Craig Giesecke has been a broadcaster and journalist for over 30 years, including nearly two decades at the AP and UPI covering news, sports, politics, food and travel. He has been the owner of J’anita’s for five years, serving well-reviewed upscale bar food and other dishes. Comments are encouraged and welcomed.

  4 Responses to “Craig Giesecke: Hey Jazzfesters — Be nice or leave”

  1. I have *always* had spectacular service and wonderfully friendly service people when in New Orleans, people who are always able to bring a smile out of me. It certainly never hurts to be nice to the people who are showing you the best of what the city and the business they work for have to offer (and you always get better care from people you’re nice, polite, and patient with)…. it doesnt hurt ANYONE to be nice to the person bustin’ their butt to take care of you, and it really isnt hard. Smile, be gracious, recognize good service with an excellent tip, and just relax into New Orleans’ fabulousness… there’s no need nor excuse for rudeness when a smile on your face shows the city you’re there for a great time and wonderful hospitality.

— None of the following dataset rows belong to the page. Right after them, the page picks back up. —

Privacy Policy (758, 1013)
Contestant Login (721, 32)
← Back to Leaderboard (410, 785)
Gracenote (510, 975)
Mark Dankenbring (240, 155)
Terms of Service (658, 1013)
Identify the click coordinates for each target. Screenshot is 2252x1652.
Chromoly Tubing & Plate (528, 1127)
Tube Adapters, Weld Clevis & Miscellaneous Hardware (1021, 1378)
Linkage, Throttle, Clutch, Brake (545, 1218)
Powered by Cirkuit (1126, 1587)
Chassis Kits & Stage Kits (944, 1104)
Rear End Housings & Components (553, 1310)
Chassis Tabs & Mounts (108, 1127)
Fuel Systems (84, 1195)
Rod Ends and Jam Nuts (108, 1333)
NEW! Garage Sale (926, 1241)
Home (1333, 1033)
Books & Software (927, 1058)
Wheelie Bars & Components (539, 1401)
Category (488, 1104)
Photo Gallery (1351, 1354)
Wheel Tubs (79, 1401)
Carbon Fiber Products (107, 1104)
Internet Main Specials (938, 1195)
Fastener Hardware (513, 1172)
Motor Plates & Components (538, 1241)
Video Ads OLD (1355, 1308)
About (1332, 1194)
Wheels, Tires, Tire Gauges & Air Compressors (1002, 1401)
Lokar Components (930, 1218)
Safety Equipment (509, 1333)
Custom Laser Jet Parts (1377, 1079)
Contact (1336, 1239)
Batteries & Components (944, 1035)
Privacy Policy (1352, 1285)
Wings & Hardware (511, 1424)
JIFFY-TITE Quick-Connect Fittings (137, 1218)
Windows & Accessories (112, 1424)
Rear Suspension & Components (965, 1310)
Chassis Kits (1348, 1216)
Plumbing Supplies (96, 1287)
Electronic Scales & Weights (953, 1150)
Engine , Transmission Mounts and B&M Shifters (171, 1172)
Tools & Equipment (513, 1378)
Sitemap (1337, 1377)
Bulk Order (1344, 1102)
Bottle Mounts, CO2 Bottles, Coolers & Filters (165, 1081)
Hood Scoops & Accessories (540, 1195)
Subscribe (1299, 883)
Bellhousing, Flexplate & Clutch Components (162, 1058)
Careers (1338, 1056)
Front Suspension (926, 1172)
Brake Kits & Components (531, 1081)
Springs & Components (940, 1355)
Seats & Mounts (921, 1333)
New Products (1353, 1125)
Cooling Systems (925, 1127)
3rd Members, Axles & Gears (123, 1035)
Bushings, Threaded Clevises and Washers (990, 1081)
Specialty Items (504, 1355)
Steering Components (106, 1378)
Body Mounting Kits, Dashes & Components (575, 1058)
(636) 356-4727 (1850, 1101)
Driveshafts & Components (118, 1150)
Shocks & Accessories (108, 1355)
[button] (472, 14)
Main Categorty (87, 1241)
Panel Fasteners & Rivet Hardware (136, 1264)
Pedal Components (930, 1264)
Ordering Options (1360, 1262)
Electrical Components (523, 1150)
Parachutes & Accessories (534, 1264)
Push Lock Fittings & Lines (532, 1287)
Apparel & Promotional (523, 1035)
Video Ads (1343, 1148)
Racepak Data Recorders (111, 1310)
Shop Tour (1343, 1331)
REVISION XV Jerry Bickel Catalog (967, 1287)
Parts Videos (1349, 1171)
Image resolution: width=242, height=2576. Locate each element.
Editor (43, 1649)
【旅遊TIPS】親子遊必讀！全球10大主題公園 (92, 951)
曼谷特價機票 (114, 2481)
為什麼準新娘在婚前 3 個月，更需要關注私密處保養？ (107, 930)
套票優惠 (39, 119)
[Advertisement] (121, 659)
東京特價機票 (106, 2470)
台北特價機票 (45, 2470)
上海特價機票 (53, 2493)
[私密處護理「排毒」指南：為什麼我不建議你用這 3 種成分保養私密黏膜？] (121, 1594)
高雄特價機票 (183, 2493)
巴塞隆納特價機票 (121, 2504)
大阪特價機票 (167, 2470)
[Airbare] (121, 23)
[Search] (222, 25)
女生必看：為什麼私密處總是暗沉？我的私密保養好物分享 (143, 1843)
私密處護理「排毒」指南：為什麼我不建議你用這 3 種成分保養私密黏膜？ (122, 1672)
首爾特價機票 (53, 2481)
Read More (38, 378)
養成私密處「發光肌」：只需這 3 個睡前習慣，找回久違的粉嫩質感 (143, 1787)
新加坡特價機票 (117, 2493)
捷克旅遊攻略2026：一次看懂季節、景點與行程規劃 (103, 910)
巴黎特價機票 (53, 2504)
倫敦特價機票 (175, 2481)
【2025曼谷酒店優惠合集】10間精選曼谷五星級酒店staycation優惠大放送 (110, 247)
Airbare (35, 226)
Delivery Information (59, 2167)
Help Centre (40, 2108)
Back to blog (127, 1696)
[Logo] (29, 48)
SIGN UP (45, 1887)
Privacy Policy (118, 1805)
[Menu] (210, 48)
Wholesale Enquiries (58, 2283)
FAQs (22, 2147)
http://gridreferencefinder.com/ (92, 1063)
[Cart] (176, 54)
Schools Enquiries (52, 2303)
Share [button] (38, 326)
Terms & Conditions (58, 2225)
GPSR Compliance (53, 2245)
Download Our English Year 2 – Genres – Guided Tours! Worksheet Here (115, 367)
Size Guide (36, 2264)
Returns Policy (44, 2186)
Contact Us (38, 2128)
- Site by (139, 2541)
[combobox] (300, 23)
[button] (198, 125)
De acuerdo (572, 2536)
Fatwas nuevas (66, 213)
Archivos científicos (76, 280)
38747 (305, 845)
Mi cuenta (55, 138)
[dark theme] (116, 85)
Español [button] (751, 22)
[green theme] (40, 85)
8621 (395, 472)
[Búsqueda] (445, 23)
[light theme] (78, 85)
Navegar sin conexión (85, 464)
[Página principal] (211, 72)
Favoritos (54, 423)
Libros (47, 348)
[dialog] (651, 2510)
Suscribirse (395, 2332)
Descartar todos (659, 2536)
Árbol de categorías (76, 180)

  2. The way to solve the problem of Joe Schmo occupying the table of 10 while he waits for the other 9 in his party is to adopt the policy of not seating until the entire party has arrived. If they get upset with that, you’re probably better off it they do go somewhere else.

    • That’s what we do, but so many places don’t because they’re afraid of losing business. It’s a help that our largest table is a six-top. Our other rule is we don’t push tables together.. .

  3. A new restaurant opened in Madison, Ms about 2 years ago. We arrived without reservations at about 7pm on 2nd night it was opened. The entire center of the front house was set for a table of 20 that had made reservations for 7pm, this used up all but 8 of the 4 tops that were in the house. A large, un-related crowd was waiting to eat. At 7:30 the chef/owner came out to speak to the waiting crowd and said she was going to hold the reservation. Because we knew a waitress, my friend and I were offered the chance to sit at the waitress station and eat. Everyone was being very vocal with the owner, but she held fast. we left about 8:30, no party of 20 showed up. Most people left without eating, saying they would never come back. The chef was crying. I never gave it a second chance. It closed 5 months later.
    Moral: IMHO, Don’t reserve half the house at a new place.